Four-point plan to save the healthcare sector – International Labor Organization expert
The global healthcare sector was running into staffing problems before the COVID-19 global pandemic hit – an issue the International Labor Organization (ILO) estimated could lead to global shortages of 18 million and which has only been magnified by the crisis.
Sher Verick, senior employment specialist at the ILO, suggested to CGTN Europe there are four key points for governments to focus on if they are to avoid a healthcare catastrophe.
Although many governments have increased central investment in healthcare, Verick said this needs to be continued to ensure systems and medical staff are ready for further outbreaks of COVID-19, or other future problems.
"We've seen some countries make efforts – like France, which has increased wages for these workers," he told CGTN Europe's The World Today. "But a lot more needs to be done now to keep the response going, but also for the future to make sure we are ready to respond to future crises."
But it's not only "front-line" services that need to benefit from investment, Verick argued: "The care sector, as well, has a critical role to play."

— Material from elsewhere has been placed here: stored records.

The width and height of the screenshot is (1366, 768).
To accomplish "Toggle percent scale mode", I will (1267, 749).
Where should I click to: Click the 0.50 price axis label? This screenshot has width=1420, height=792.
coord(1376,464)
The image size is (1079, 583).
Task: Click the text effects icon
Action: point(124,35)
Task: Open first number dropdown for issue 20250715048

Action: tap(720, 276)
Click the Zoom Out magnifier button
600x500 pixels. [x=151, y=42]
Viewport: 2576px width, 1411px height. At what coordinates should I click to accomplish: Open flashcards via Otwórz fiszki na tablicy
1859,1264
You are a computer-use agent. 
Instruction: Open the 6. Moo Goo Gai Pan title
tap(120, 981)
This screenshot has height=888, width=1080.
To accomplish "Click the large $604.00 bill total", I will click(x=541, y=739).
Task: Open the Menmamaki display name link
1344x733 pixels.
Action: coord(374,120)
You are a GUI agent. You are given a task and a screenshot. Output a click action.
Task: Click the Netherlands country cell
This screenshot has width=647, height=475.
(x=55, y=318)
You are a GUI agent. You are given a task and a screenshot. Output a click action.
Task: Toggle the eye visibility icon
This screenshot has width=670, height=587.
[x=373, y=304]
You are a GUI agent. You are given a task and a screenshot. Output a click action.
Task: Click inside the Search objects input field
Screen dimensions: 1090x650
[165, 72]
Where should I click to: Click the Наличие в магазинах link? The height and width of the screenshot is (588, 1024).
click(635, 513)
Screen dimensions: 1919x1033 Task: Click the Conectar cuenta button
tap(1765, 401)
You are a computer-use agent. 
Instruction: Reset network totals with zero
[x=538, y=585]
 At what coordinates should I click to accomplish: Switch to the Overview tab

For Verick, "the real concern is that not enough has been done yet to improve the wages and working conditions that these workers really deserve."
Despite investment, not enough is being done to remunerate doctors and medical staff for their work, especially with the increased workload during the pandemic, according to the ILO.
That's why healthcare workers in at least 30 cities across the UK marched for their inclusion in new public sector pay rises in the country.
"Since the COVID-19 crisis happened, it's kind of brought to light just how unfairly we are treated," Issy Wilcox, one of the many nurses marching on Saturday, told CGTN Europe. "I've worked nearly 50 hours a week in the last five weeks, and my payslip is basically the same as if I'd worked just 30 ... I'm so tired and I can't deal with it anymore."
The analysis of the healthcare sector can't simply focus on pay – the conditions, such as the hours people are asked to work, also need to be considered, Verick said.
"This, in turn, will actually make the jobs more attractive," he said.
One reason for the shortfall in medical labor is the feeling that people are put under too much pressure – which increases the likelihood of people leaving the sector, or not seeing it as a viable career in the first place.
But this focus shouldn't be short-term – more in-work training and education will help people stay in the sector, according to Verick.
"We also need to consider what type of education and training needs to go with it, to ensure that workers are getting into the best possible jobs that they can find."
Another issue connected to pay is the type of contract on which many key staff are employed.
"Many of the health workers are on short-term, precarious contracts. So we need to really look at improving the coverage of regular contracts for these workers, who are then given the right types of benefits," Verick suggested.
"That's a big reason why we see problems in terms of wages and working conditions."
As nursing teacher Dave Carr told CGTN: "It's about the ability to recruit and retain staff in the NHS [National Health Service], so we can do the job we are expected to do."